MINIDOKA • Idaho Highway 24 comes to a T intersection 13 miles northeast of Rupert.
To the west, miles of state highway stretch unimpeded toward Dietrich. But an eastbound turn leads to a place where the pace of both traffic and life slows.
Only miles south of the lava rock scar that is Craters of the Moon National Monument, the 112-resident town of Minidoka remains much like it has been for decades. For many who call the 10-street town home, that’s just fine.
The Longhorn Bar and Cafe sign at the highway junction promises passersby home cooking, snacks, soda and beer, and people watering their lawns or washing cars stop what they’re doing to wave.
“We’re safe here,” said Joyce Kofoed, Minidoka’s city clerk and postmaster. “People don’t have to worry when their kids are outside playing. It’s a small town and you know everybody.”
But even keeping Minidoka small comes at a cost. In a town that that’s actually lost residents since 2000, a tiny tax base and stagnant revenues can present problems when aging roads crack and crumble, or when the town well runs dry.
Like a straw at the bottom of a near-empty soda bottle, Minidoka’s water pump sputtered and sucked air before shutting down last year.
When the town’s workers dropped the pump to the bottom of the 225-foot well, they found less than 12 feet of water remaining.
Now, nobody knows how long the water will last.
“So we’re not out of water, but we don’t want to be out of water and trying to put a well in,” said Mayor Becky Ziebach, who also owns the Longhorn.
To meet a requirement that Idaho cities have two wells, Minidoka currently leases an old railroad well. But water from it isn’t potable and can only be used to water parks.
The city received $32,000 in federal grants to study its water needs, but the study alone is expected to last another 10 months. With some residents unconvinced of the need for the study, Ziebach said the money “would have gone a long way” toward the $250,000 cost to replace the town well.
Minidoka taxpayers are still footing the bill for the pump, tank and water lines built 12 years ago. The city brings in only $121,000 in annual revenue, and property taxes contribute about $15,000 each year.
Unable to afford a fix on their own, Minidoka officials are looking elsewhere in the hope that a funding source will materialize before the well goes dry.

§ **Written problem**
Rewrite the Minidoka article, everything from "MINIDOKA • Idaho" down to "that’s just fine.", with "lava rock scar" changed to "volcanic scar". The records that follow are separate material and have no connection to the Minidoka article.

§ **Material supplied**
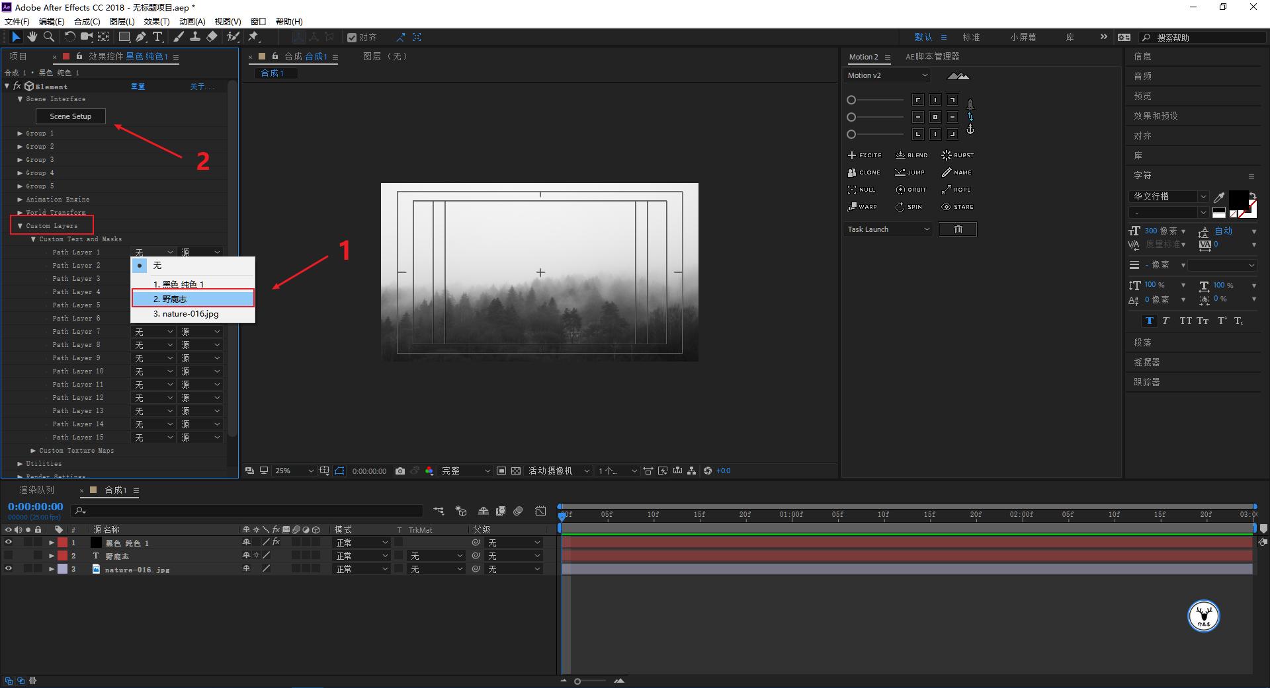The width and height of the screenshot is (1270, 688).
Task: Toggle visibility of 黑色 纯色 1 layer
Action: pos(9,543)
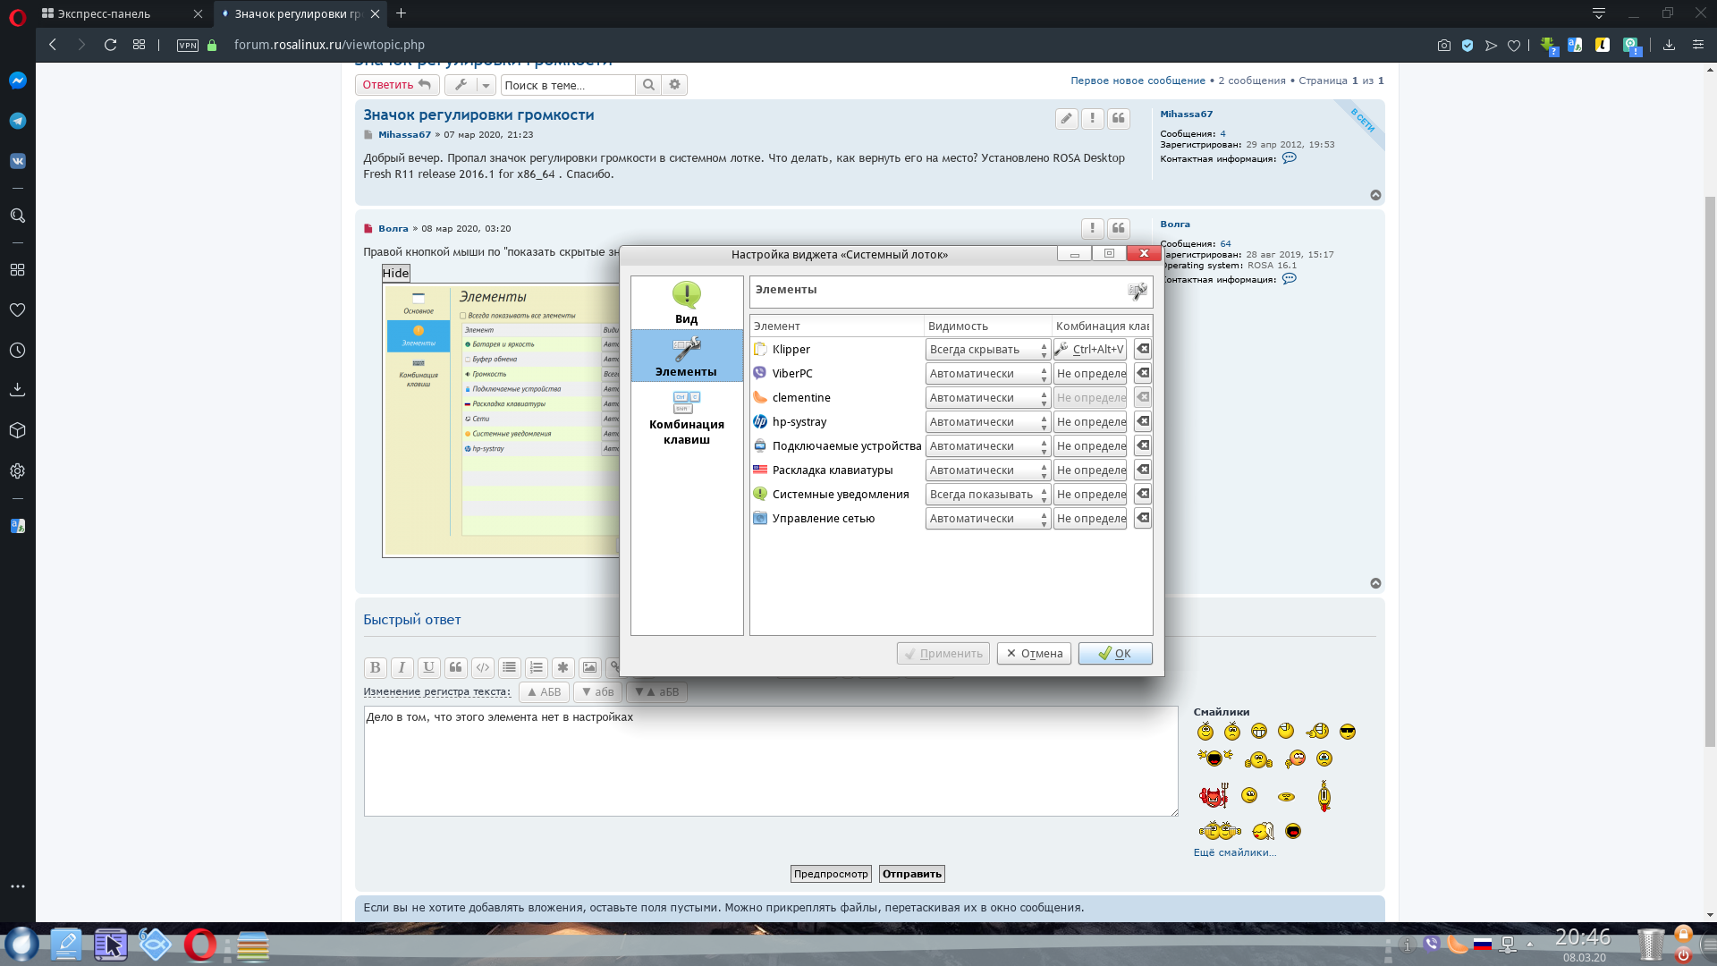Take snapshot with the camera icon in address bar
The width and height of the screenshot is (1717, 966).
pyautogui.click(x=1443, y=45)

==

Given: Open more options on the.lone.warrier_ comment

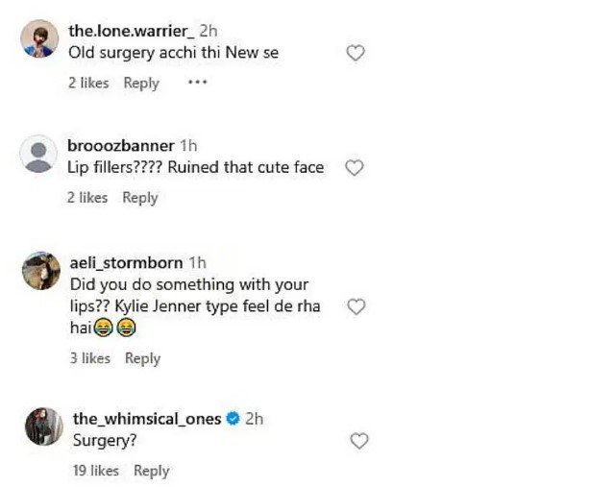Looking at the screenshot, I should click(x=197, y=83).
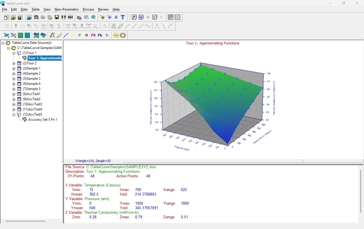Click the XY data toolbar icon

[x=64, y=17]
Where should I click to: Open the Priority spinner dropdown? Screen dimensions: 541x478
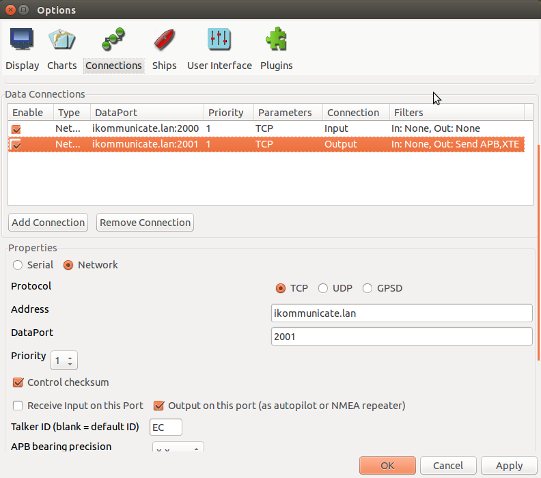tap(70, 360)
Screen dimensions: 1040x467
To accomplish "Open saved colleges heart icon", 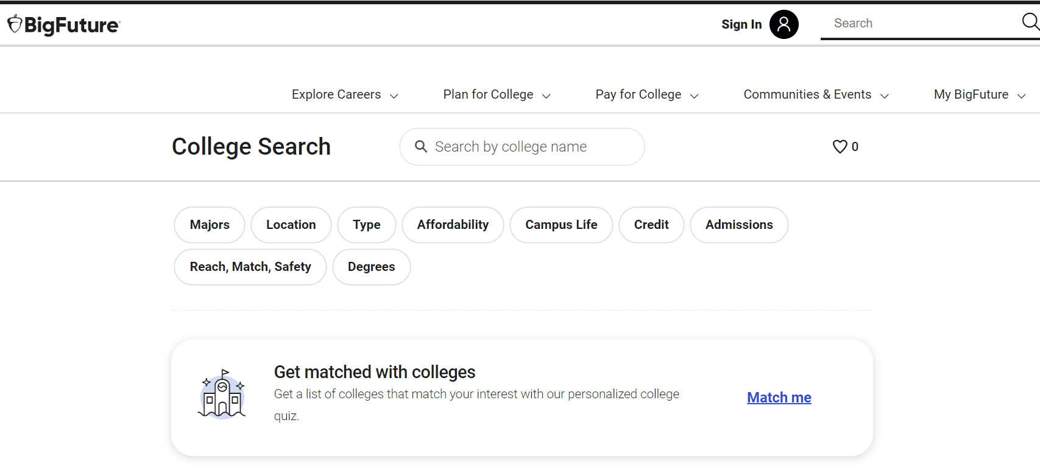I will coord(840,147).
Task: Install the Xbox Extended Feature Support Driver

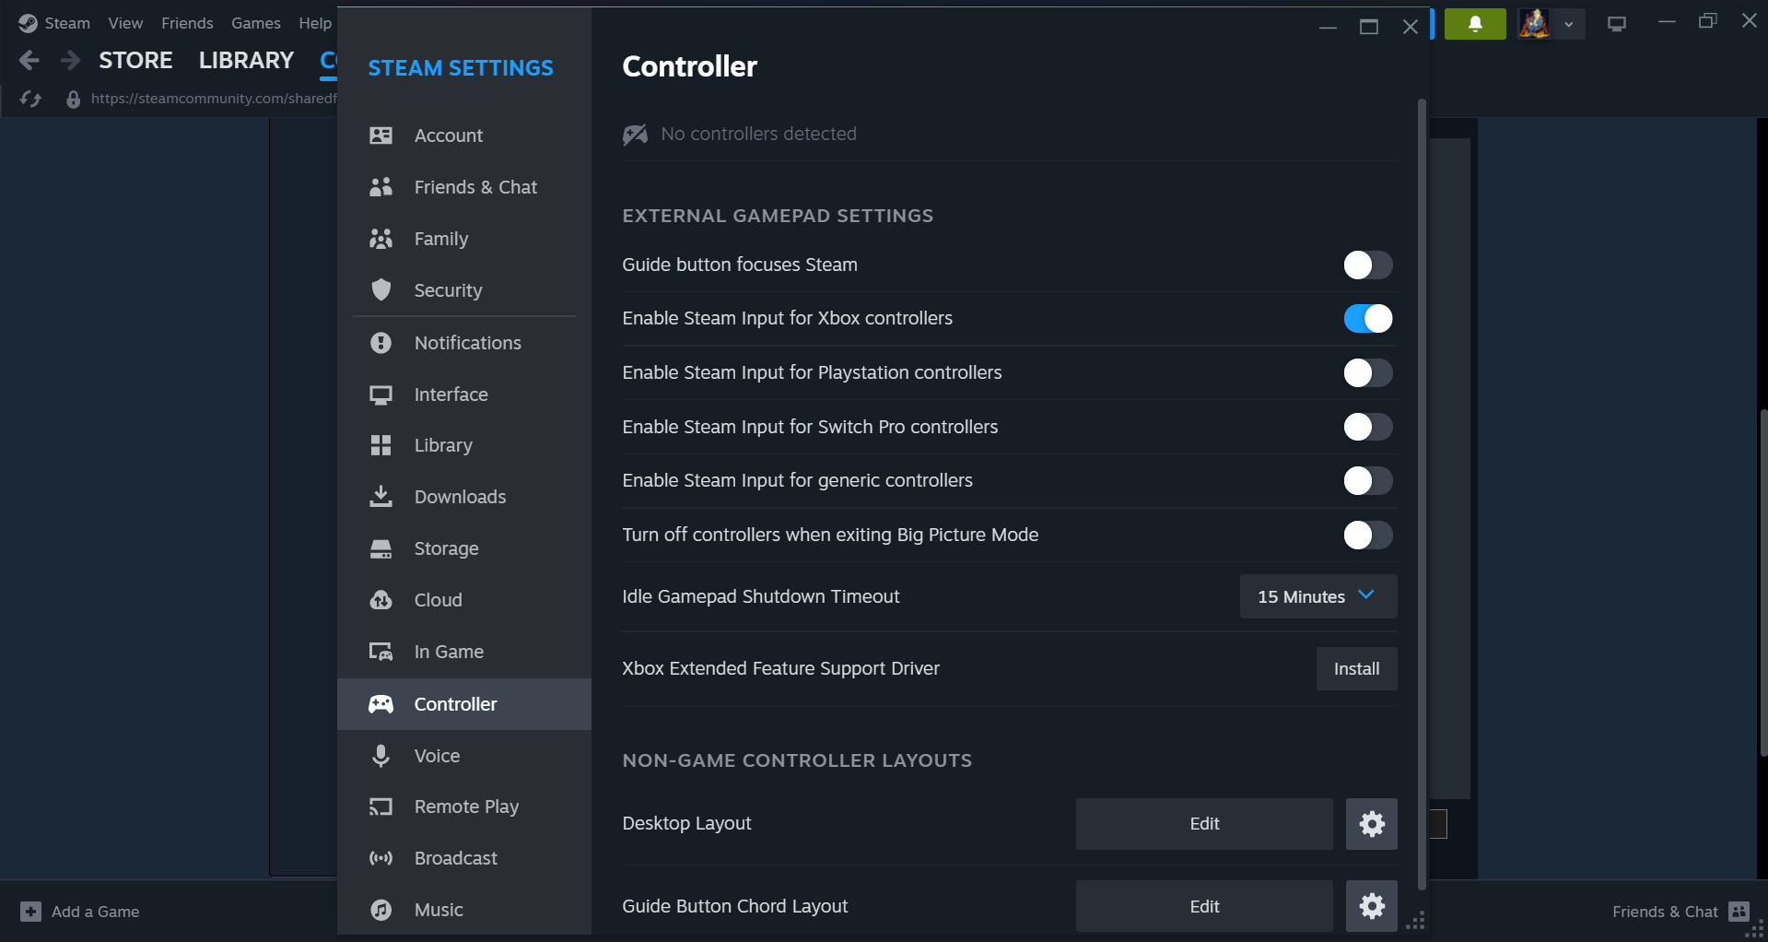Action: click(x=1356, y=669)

§ **Worked solution**
MINIDOKA • Idaho Highway 24 comes to a T intersection 13 miles northeast of Rupert.
To the west, miles of state highway stretch unimpeded toward Dietrich. But an eastbound turn leads to a place where the pace of both traffic and life slows.
Only miles south of the volcanic scar that is Craters of the Moon National Monument, the 112-resident town of Minidoka remains much like it has been for decades. For many who call the 10-street town home, that’s just fine.